» **The exercise**
Copy out the lines below, changing "specified" to "listed" everywhere it shows up and keeping everything else the same.

» **Lines from a collection**

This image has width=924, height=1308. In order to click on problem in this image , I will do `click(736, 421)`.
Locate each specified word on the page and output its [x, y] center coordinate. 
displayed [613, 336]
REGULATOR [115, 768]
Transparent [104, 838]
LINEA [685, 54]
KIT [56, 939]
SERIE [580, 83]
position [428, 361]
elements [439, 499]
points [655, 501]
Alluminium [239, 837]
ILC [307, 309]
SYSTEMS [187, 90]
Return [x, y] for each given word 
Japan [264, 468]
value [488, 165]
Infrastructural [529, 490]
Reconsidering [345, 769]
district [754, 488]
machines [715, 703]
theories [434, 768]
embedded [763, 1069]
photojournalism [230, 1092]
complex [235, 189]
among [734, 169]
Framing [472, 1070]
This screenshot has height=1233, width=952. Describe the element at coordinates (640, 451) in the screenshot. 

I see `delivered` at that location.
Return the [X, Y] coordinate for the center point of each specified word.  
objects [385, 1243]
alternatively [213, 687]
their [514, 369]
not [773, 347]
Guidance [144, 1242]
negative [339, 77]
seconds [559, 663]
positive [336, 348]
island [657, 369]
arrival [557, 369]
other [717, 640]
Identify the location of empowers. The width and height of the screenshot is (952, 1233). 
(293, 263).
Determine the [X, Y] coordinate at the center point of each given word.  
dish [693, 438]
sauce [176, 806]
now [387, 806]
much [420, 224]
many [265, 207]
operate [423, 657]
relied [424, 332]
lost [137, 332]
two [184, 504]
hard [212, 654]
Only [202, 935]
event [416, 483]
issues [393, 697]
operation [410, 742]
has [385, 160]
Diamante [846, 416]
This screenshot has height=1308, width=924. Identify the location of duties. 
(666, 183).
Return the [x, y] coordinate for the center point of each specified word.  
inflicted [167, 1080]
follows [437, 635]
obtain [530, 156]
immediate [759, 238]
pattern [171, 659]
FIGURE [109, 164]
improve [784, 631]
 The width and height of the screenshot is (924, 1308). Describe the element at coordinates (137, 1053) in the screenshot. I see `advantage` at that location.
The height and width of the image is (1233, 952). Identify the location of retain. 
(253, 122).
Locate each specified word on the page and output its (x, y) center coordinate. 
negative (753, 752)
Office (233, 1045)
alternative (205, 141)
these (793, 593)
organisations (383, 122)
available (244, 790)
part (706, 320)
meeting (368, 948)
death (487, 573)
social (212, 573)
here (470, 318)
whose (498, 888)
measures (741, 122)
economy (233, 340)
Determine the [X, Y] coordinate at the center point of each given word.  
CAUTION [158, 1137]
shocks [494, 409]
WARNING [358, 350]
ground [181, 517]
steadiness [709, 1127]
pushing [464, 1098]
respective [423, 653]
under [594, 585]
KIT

» **The output**
This image has width=924, height=1308. In order to click on problem in this image , I will do `click(736, 421)`.
Locate each listed word on the page and output its [x, y] center coordinate. 
displayed [613, 336]
REGULATOR [115, 768]
Transparent [104, 838]
LINEA [685, 54]
KIT [56, 939]
SERIE [580, 83]
position [428, 361]
elements [439, 499]
points [655, 501]
Alluminium [239, 837]
ILC [307, 309]
SYSTEMS [187, 90]
Return [x, y] for each given word 
Japan [264, 468]
value [488, 165]
Infrastructural [529, 490]
Reconsidering [345, 769]
district [754, 488]
machines [715, 703]
theories [434, 768]
embedded [763, 1069]
photojournalism [230, 1092]
complex [235, 189]
among [734, 169]
Framing [472, 1070]
This screenshot has height=1233, width=952. Describe the element at coordinates (640, 451) in the screenshot. 

I see `delivered` at that location.
Return the [X, Y] coordinate for the center point of each listed word.  
objects [385, 1243]
alternatively [213, 687]
their [514, 369]
not [773, 347]
Guidance [144, 1242]
negative [339, 77]
seconds [559, 663]
positive [336, 348]
island [657, 369]
arrival [557, 369]
other [717, 640]
Identify the location of empowers. The width and height of the screenshot is (952, 1233). 
(293, 263).
Determine the [X, Y] coordinate at the center point of each given word.  
dish [693, 438]
sauce [176, 806]
now [387, 806]
much [420, 224]
many [265, 207]
operate [423, 657]
relied [424, 332]
lost [137, 332]
two [184, 504]
hard [212, 654]
Only [202, 935]
event [416, 483]
issues [393, 697]
operation [410, 742]
has [385, 160]
Diamante [846, 416]
This screenshot has height=1308, width=924. Identify the location of duties. 
(666, 183).
Return the [x, y] coordinate for the center point of each listed word.  
inflicted [167, 1080]
follows [437, 635]
obtain [530, 156]
immediate [759, 238]
pattern [171, 659]
FIGURE [109, 164]
improve [784, 631]
 The width and height of the screenshot is (924, 1308). Describe the element at coordinates (137, 1053) in the screenshot. I see `advantage` at that location.
The height and width of the image is (1233, 952). Identify the location of retain. 
(253, 122).
Locate each listed word on the page and output its (x, y) center coordinate. 
negative (753, 752)
Office (233, 1045)
alternative (205, 141)
these (793, 593)
organisations (383, 122)
available (244, 790)
part (706, 320)
meeting (368, 948)
death (487, 573)
social (212, 573)
here (470, 318)
whose (498, 888)
measures (741, 122)
economy (233, 340)
Determine the [X, Y] coordinate at the center point of each given word.  
CAUTION [158, 1137]
shocks [494, 409]
WARNING [358, 350]
ground [181, 517]
steadiness [709, 1127]
pushing [464, 1098]
respective [423, 653]
under [594, 585]
KIT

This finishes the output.